Given entries:

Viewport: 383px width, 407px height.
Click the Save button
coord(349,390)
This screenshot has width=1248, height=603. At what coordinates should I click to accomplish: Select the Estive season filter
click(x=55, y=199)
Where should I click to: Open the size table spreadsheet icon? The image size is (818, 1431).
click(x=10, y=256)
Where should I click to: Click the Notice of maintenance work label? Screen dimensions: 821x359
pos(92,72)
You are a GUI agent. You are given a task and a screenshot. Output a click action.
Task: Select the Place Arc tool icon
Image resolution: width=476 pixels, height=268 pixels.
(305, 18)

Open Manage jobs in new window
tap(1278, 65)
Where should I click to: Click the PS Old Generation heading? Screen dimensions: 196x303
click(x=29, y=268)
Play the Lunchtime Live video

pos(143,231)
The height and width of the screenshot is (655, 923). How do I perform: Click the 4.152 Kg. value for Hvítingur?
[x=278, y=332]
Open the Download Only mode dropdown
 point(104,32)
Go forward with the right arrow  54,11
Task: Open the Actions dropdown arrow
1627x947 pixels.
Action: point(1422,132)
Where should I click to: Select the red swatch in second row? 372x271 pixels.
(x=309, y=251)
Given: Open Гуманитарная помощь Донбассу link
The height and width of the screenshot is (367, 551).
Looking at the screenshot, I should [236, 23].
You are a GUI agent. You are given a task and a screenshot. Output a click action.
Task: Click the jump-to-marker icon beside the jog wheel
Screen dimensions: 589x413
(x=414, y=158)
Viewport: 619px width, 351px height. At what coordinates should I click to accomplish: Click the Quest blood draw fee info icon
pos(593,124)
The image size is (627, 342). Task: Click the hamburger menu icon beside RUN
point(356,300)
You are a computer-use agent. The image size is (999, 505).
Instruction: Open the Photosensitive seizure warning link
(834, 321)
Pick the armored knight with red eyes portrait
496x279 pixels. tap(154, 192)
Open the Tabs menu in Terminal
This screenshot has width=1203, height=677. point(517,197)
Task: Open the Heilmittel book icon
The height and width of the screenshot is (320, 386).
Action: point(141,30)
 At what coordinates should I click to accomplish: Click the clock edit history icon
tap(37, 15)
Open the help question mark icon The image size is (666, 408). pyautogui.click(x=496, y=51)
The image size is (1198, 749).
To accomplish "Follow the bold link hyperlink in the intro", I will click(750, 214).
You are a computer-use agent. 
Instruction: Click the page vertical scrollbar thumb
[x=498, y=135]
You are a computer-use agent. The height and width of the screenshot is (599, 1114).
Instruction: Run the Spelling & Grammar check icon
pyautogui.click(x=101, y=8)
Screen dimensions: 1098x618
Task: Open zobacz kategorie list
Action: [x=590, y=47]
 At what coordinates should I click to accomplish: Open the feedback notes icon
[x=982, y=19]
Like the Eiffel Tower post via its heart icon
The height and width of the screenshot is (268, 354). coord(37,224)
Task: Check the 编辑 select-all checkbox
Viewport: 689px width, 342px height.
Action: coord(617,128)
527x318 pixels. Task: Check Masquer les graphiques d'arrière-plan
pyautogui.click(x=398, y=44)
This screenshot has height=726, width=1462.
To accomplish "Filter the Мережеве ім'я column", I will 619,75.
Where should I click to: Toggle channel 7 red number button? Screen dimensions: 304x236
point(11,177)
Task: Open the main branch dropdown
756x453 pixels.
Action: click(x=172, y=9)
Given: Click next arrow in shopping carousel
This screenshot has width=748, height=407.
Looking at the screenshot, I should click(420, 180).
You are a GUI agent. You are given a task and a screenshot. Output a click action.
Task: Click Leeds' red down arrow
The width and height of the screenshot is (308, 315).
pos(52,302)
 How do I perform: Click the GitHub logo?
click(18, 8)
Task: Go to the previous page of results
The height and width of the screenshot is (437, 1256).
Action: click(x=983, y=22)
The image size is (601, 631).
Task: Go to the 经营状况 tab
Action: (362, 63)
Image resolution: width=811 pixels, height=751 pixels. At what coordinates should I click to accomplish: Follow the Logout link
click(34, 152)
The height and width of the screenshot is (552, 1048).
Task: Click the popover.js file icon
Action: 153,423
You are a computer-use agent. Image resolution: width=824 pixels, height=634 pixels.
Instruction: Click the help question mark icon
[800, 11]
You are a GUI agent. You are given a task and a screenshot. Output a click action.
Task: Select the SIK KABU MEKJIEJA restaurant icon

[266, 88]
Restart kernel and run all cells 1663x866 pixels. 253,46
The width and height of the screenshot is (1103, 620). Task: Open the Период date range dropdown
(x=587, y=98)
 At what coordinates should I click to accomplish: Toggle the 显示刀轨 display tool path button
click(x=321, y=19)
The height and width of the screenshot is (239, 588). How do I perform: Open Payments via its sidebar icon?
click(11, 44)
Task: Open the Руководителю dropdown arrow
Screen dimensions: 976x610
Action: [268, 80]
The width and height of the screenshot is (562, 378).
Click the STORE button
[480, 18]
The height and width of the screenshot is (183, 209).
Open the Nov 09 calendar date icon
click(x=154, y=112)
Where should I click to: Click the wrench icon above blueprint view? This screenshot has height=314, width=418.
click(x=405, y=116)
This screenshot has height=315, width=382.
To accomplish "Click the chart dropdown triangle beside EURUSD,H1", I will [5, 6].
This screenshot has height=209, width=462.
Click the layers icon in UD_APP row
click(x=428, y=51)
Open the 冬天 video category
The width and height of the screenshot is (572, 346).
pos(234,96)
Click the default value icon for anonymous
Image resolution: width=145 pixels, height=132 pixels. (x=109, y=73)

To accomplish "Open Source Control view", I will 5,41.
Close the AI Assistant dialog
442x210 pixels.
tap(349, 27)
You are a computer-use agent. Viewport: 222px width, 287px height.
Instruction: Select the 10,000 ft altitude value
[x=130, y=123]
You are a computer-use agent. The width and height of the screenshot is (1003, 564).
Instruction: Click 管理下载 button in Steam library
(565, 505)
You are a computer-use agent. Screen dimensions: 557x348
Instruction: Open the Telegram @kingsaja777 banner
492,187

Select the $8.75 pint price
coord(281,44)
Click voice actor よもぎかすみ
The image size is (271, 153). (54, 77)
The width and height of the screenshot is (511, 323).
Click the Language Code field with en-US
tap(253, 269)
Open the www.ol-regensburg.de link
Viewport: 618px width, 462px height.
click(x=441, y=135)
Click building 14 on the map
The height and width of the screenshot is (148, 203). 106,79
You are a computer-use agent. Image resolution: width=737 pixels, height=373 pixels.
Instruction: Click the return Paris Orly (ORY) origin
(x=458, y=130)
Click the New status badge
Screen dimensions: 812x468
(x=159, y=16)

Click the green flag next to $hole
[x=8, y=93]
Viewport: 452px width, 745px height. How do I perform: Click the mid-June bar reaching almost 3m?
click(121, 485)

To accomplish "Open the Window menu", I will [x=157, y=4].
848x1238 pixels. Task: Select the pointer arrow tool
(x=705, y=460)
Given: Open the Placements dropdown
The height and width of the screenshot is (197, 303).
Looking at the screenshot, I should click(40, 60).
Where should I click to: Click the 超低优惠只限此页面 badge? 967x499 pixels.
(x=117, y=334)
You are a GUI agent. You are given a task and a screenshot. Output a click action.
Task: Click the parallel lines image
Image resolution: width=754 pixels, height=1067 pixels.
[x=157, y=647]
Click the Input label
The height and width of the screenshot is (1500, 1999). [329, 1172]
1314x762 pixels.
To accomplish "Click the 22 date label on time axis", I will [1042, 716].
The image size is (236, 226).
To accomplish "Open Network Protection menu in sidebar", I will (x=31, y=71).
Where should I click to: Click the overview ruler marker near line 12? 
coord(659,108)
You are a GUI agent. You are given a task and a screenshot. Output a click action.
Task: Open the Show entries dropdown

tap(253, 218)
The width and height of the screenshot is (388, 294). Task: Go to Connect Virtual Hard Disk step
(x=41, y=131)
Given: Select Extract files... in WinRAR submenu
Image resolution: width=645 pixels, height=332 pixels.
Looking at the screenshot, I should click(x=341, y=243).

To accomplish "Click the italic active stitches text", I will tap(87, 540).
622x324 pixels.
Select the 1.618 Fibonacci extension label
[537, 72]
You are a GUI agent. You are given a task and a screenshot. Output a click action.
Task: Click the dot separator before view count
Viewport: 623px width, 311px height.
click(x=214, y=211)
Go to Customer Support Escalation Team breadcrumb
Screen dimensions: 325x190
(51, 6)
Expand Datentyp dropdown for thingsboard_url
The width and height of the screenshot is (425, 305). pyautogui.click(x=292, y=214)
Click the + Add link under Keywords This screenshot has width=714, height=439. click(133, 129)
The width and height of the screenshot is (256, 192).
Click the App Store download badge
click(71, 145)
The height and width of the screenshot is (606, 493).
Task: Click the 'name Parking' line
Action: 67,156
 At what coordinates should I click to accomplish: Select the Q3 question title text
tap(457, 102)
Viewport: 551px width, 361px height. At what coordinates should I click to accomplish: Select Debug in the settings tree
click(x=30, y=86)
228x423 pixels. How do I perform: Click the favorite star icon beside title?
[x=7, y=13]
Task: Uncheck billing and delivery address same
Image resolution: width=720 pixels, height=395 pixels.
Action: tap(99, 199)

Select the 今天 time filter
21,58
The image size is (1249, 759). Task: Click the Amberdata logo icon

Try it:
From the first line of the records above down to the line containing "Task: Open the Actions dropdown arrow", repeat each line exactly as written. Include both of those lines and add nothing.

Answer section:
Viewport: 383px width, 407px height.
Click the Save button
coord(349,390)
This screenshot has width=1248, height=603. At what coordinates should I click to accomplish: Select the Estive season filter
click(x=55, y=199)
Where should I click to: Open the size table spreadsheet icon? The image size is (818, 1431).
click(x=10, y=256)
Where should I click to: Click the Notice of maintenance work label? Screen dimensions: 821x359
pos(92,72)
You are a GUI agent. You are given a task and a screenshot. Output a click action.
Task: Select the Place Arc tool icon
Image resolution: width=476 pixels, height=268 pixels.
(305, 18)

Open Manage jobs in new window
tap(1278, 65)
Where should I click to: Click the PS Old Generation heading? Screen dimensions: 196x303
click(x=29, y=268)
Play the Lunchtime Live video

pos(143,231)
The height and width of the screenshot is (655, 923). How do I perform: Click the 4.152 Kg. value for Hvítingur?
[x=278, y=332]
Open the Download Only mode dropdown
 point(104,32)
Go forward with the right arrow  54,11
Task: Open the Actions dropdown arrow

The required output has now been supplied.